━━━ Provided data

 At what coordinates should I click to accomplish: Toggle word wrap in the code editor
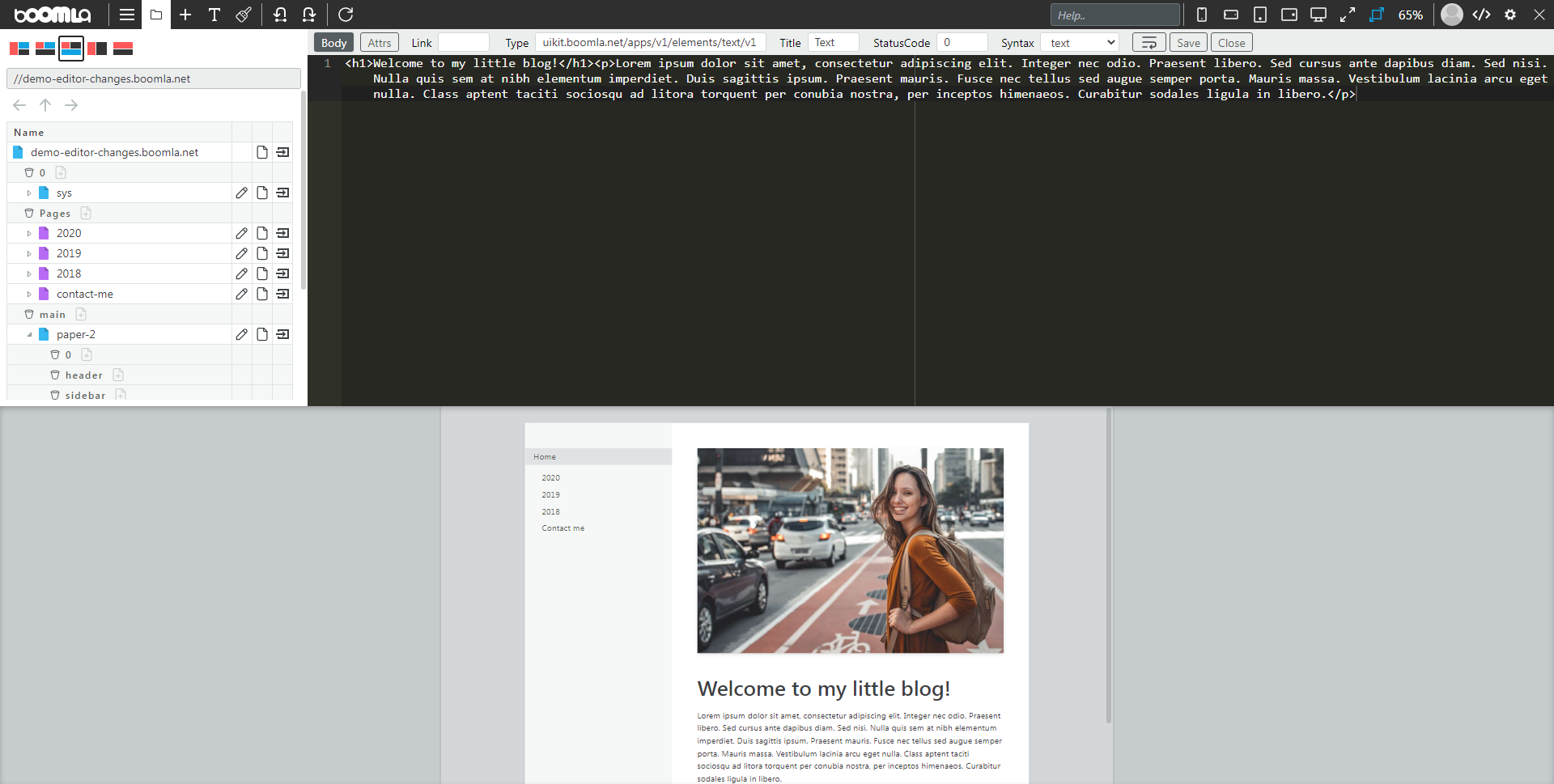point(1148,41)
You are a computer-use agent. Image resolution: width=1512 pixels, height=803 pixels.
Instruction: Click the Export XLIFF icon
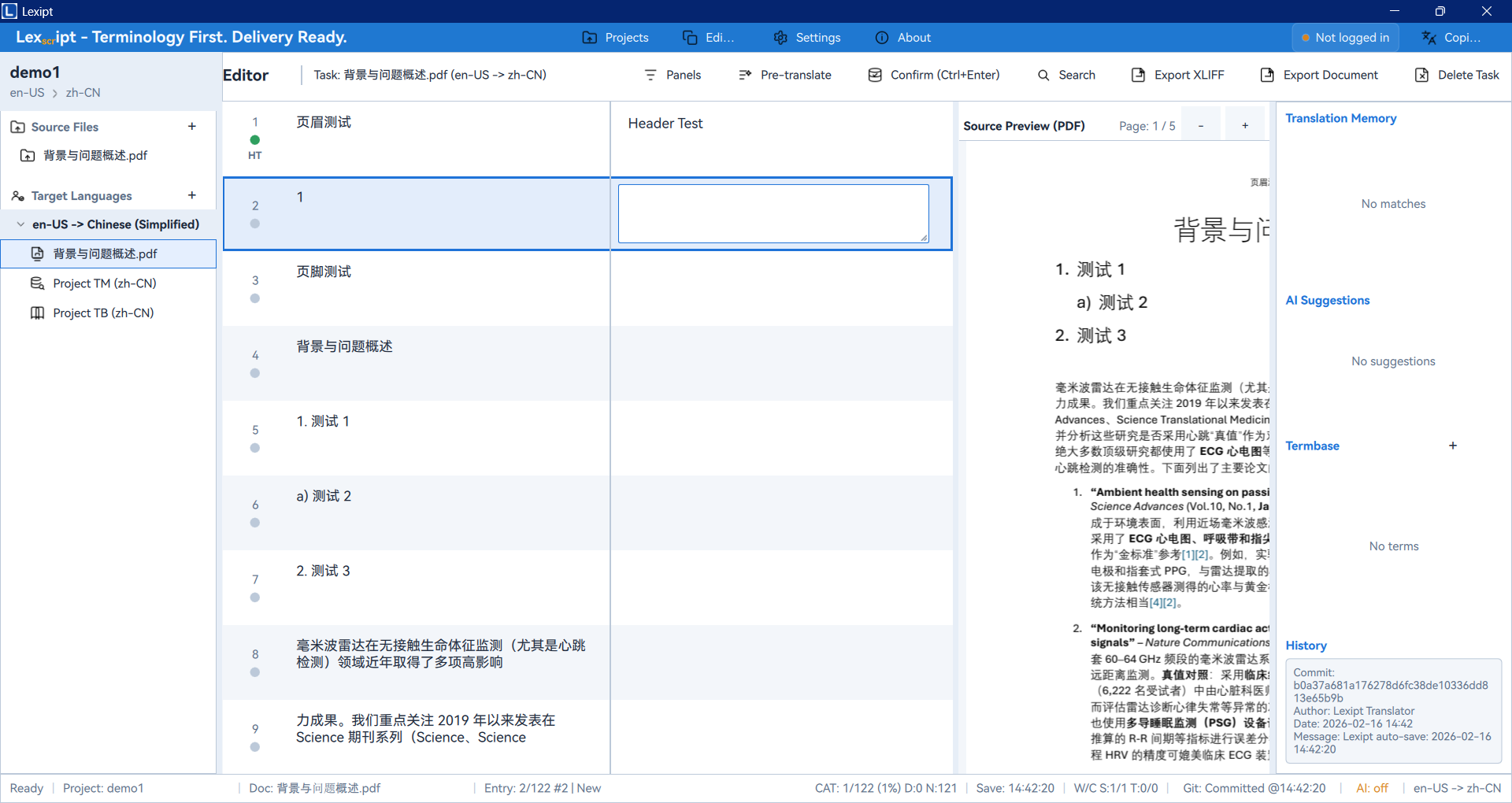[1138, 75]
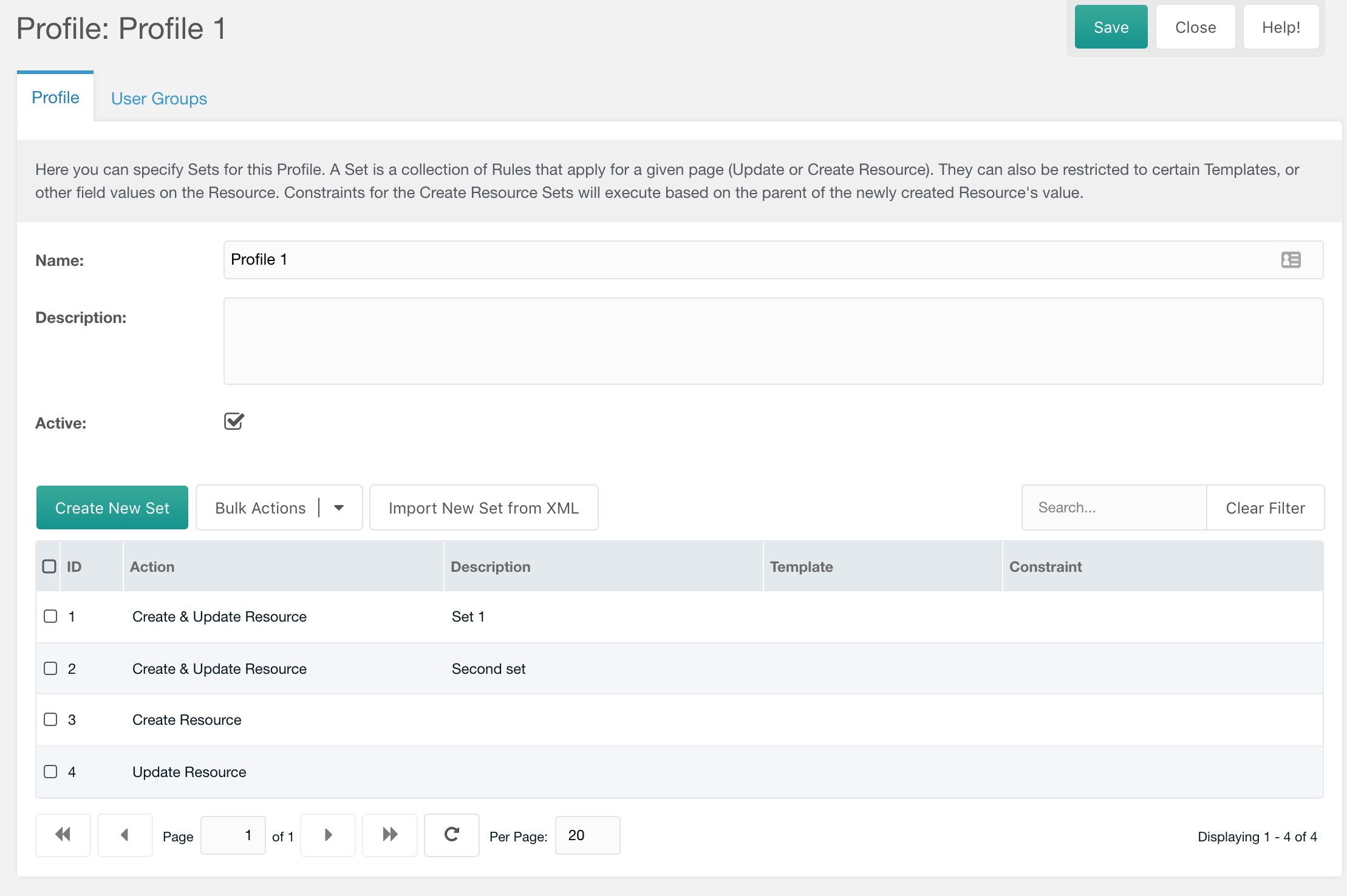Click Create New Set
Image resolution: width=1347 pixels, height=896 pixels.
pyautogui.click(x=112, y=507)
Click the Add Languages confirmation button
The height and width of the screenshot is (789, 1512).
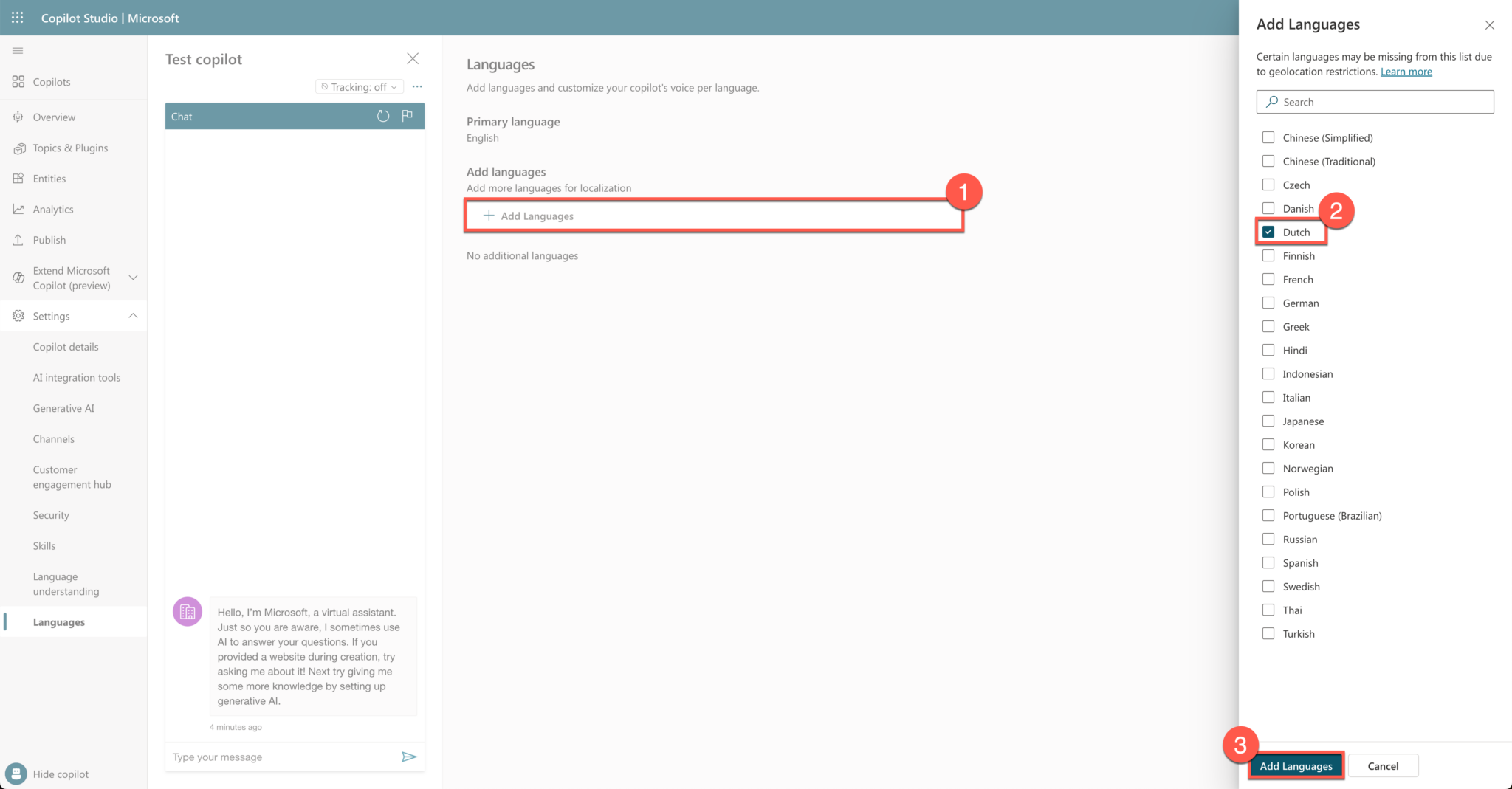[x=1296, y=765]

━━━━━━

What needs to be done:
Your copy should hold exactly the lines from the one that contains "You are a computer-use" through the final line of the data, both ends included, and no pictures.

Final answer:
You are a computer-use agent. Image resolution: width=1512 pixels, height=803 pixels.
Instruction: Click the Export XLIFF icon
[1138, 75]
Click Create New Set
Image resolution: width=1347 pixels, height=896 pixels.
pyautogui.click(x=112, y=507)
Click the Add Languages confirmation button
The height and width of the screenshot is (789, 1512).
[x=1296, y=765]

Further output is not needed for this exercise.